Bee Gardens: Flowers, Fruits and Herbs for a Bee-Friendly Habitat

You can provide resident honeybees and other pollinators with year-round nourishment — even in urban areas — by planting flowers, fruits and herbs that are rich in nectar and pollen.

  • Keeping Bees And Making Honey
    An estimated 70 percent of the food we eat is dependent upon pollination by insects such as bees. You can help support these vital, fascinating creatures by learning how to raise them yourself! Whether you want to keep bees for pleasure or profit, in the city or in a rural area, “Keeping Bees and Making Honey” can guide you every step of the way, from where to place your hive all the way up to how to best savor your first spot of “homegrown” honey.
  • Bee Gardens
    Lavender is hardy, pretty, easy to grow, smells lovely and is rich with nectar for bees.

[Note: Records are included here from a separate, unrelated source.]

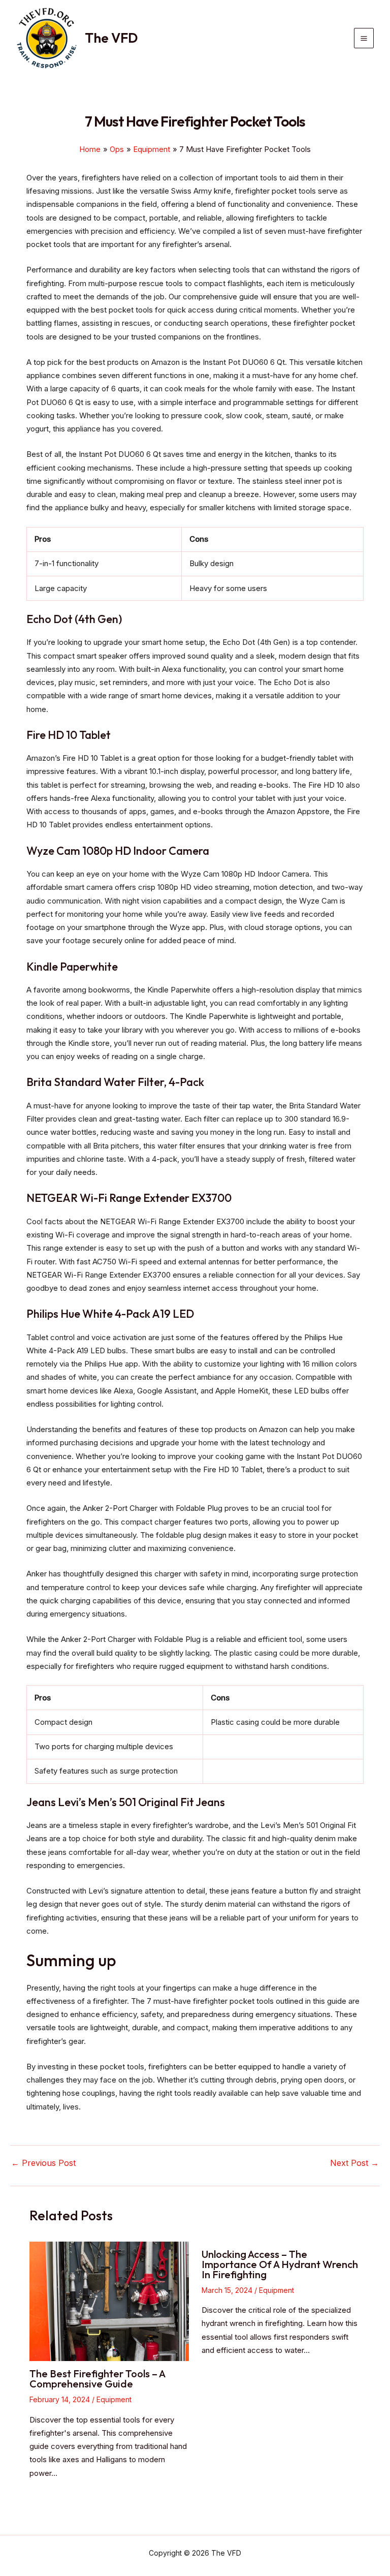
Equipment (114, 2399)
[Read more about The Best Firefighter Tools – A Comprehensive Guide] (109, 2301)
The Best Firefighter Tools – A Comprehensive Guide (97, 2378)
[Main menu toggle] (364, 38)
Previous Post (43, 2163)
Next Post (354, 2163)
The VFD (111, 37)
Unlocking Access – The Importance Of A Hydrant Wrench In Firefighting (280, 2264)
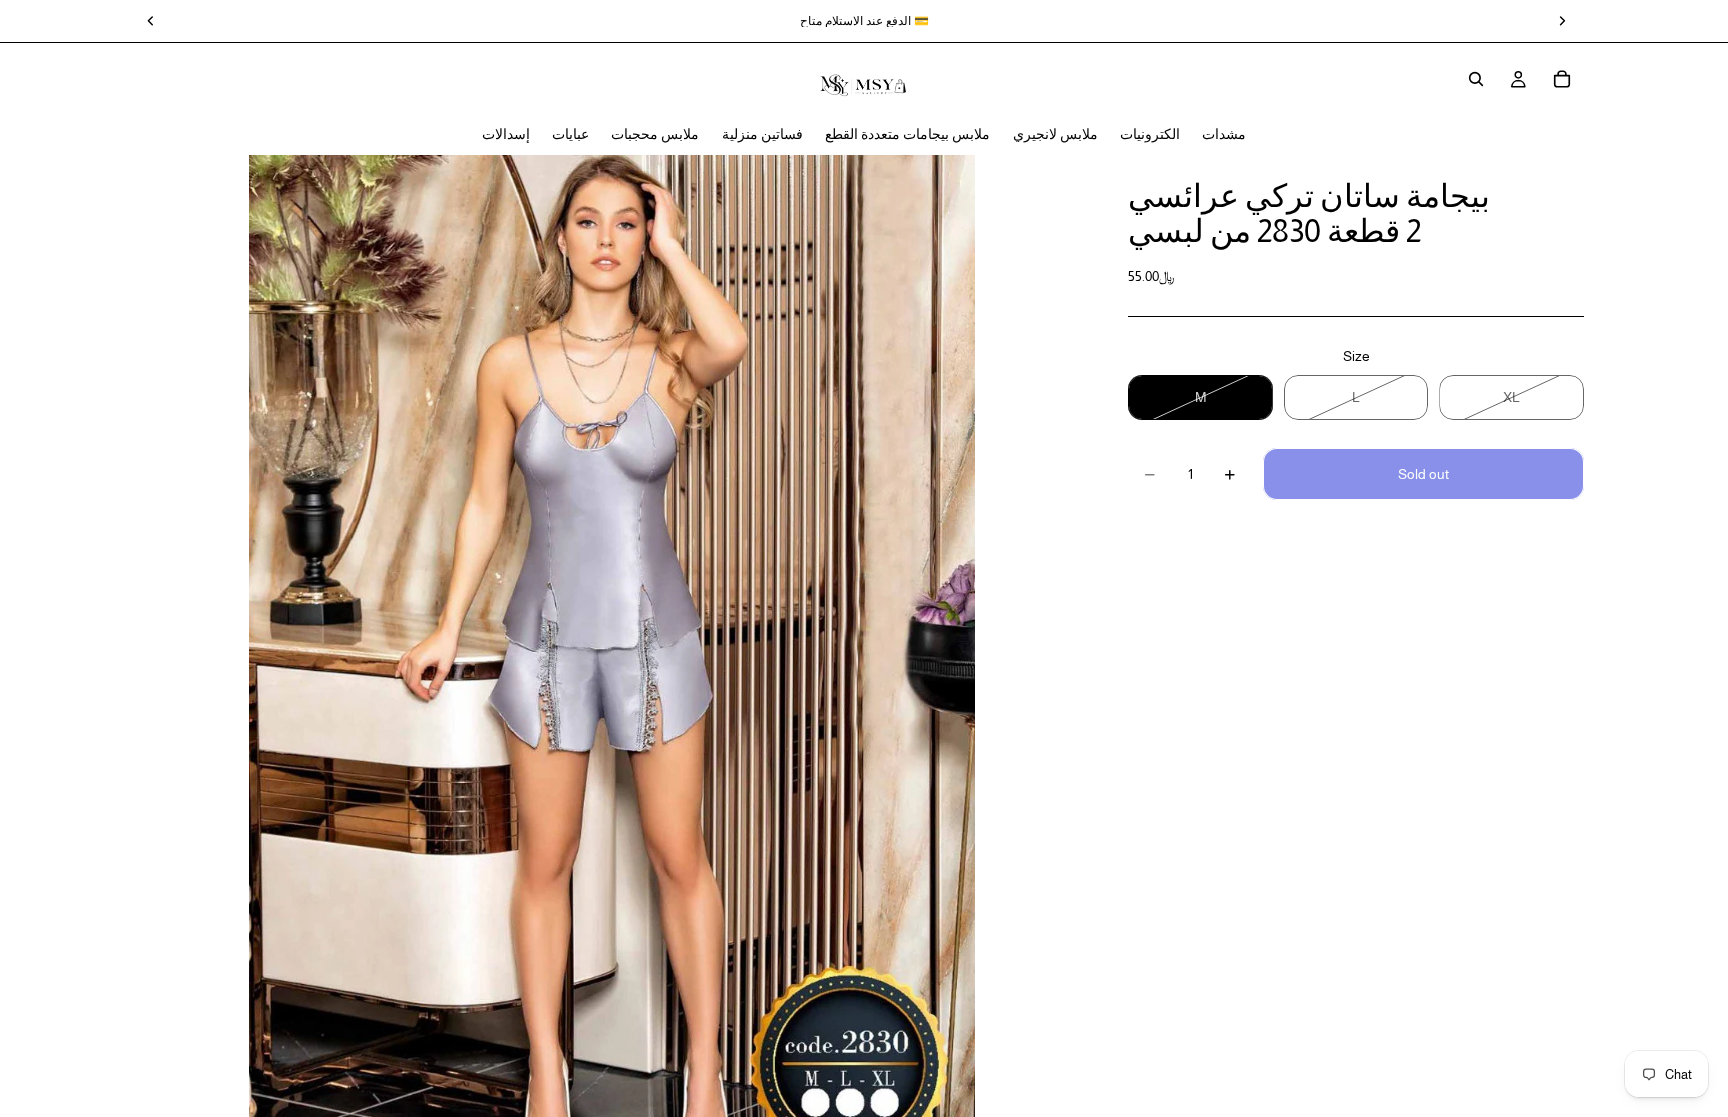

  • Keeping Bees And Making Honey
  • Bee Gardens

The following is an excerpt from Keeping Bees and Making Honey by Alison Benjamin and Brian McCallum (F&W Media, 2008). This spectacular book offers an in-depth profile of nature’s most effective pollinator and covers all aspects of modern beekeeping, including where and when to get your bees, different types of hives, how to harvest and sell honey and beeswax, and even sensational recipes for Honey Cake, Mustard and Honey Salad Dressing, Spicy Chicken Wing Marinade, and more. This excerpt is from Chapter 7, “Gardening for Bees.” 

You may want to give your bees a helping hand when it comes to collecting pollen and nectar by planting bee-friendly flowers and shrubs in your garden or outside space. Even in a larger garden, you’ll unlikely have enough flowers to produce sufficient nectar to sustain a hive, so your bees will probably go farther afield — up to 3 miles — to find richer and denser sources of food. But the right flowers, fruit and vegetables in your garden will attract some of your own bees, as well as welcoming other visitors such as the bumblebee and solitary bee species. Above all, a garden or patch devoted to plants that are attractive to bees can be a source of great pleasure to any beekeeper, as much for the riot of color as for the activity of the bees.

Two other important factors contribute to a successful bee garden: The flowers should be in full sunlight and should be planted in groups. Flowers grown singularly or in twos and threes may fail to attract bees. A decent-sized clump of a suitable plant, such as lavender, is much more valuable. Likewise, bees often overlook flowers grown in shade even though they may produce nectar and pollen.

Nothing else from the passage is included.